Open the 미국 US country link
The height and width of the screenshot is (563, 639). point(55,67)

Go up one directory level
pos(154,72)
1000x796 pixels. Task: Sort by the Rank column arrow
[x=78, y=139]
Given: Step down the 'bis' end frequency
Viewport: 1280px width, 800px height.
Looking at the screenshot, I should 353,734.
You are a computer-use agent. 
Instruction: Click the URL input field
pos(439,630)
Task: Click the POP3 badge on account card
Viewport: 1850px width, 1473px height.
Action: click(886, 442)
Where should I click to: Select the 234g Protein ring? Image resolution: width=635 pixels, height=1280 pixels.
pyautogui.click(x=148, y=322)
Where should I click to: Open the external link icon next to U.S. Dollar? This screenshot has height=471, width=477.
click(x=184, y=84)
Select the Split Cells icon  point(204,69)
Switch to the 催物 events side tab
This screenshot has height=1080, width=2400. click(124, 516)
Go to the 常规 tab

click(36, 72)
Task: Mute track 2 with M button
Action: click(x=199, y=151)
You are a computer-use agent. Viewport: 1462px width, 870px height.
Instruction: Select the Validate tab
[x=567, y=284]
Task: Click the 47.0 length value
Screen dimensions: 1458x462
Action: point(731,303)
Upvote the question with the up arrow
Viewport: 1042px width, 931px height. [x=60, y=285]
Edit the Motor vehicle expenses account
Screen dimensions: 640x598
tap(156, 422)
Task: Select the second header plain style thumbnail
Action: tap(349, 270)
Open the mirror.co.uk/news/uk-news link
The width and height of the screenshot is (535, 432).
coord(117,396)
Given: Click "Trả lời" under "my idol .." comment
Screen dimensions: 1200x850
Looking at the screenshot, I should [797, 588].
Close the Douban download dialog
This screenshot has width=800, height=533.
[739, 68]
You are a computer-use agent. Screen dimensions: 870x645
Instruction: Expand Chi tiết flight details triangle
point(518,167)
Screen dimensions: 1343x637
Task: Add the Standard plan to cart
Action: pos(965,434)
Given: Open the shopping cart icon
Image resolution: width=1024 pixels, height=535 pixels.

☆ ☆ ☆ ☆ ☆

• [To do]: Could you set down every line above exactly as written?

• [Solution to this exercise]:
Open the 미국 US country link
The height and width of the screenshot is (563, 639). point(55,67)

Go up one directory level
pos(154,72)
1000x796 pixels. Task: Sort by the Rank column arrow
[x=78, y=139]
Given: Step down the 'bis' end frequency
Viewport: 1280px width, 800px height.
Looking at the screenshot, I should 353,734.
You are a computer-use agent. 
Instruction: Click the URL input field
pos(439,630)
Task: Click the POP3 badge on account card
Viewport: 1850px width, 1473px height.
Action: click(886, 442)
Where should I click to: Select the 234g Protein ring? Image resolution: width=635 pixels, height=1280 pixels.
pyautogui.click(x=148, y=322)
Where should I click to: Open the external link icon next to U.S. Dollar? This screenshot has height=471, width=477.
click(x=184, y=84)
Select the Split Cells icon  point(204,69)
Switch to the 催物 events side tab
This screenshot has height=1080, width=2400. click(124, 516)
Go to the 常规 tab

click(36, 72)
Task: Mute track 2 with M button
Action: click(x=199, y=151)
You are a computer-use agent. Viewport: 1462px width, 870px height.
Instruction: Select the Validate tab
[x=567, y=284]
Task: Click the 47.0 length value
Screen dimensions: 1458x462
Action: point(731,303)
Upvote the question with the up arrow
Viewport: 1042px width, 931px height. [x=60, y=285]
Edit the Motor vehicle expenses account
Screen dimensions: 640x598
tap(156, 422)
Task: Select the second header plain style thumbnail
Action: tap(349, 270)
Open the mirror.co.uk/news/uk-news link
The width and height of the screenshot is (535, 432).
coord(117,396)
Given: Click "Trả lời" under "my idol .." comment
Screen dimensions: 1200x850
Looking at the screenshot, I should [797, 588].
Close the Douban download dialog
This screenshot has width=800, height=533.
[739, 68]
You are a computer-use agent. Screen dimensions: 870x645
Instruction: Expand Chi tiết flight details triangle
point(518,167)
Screen dimensions: 1343x637
Task: Add the Standard plan to cart
Action: pos(965,434)
Given: Open the shopping cart icon
Image resolution: width=1024 pixels, height=535 pixels.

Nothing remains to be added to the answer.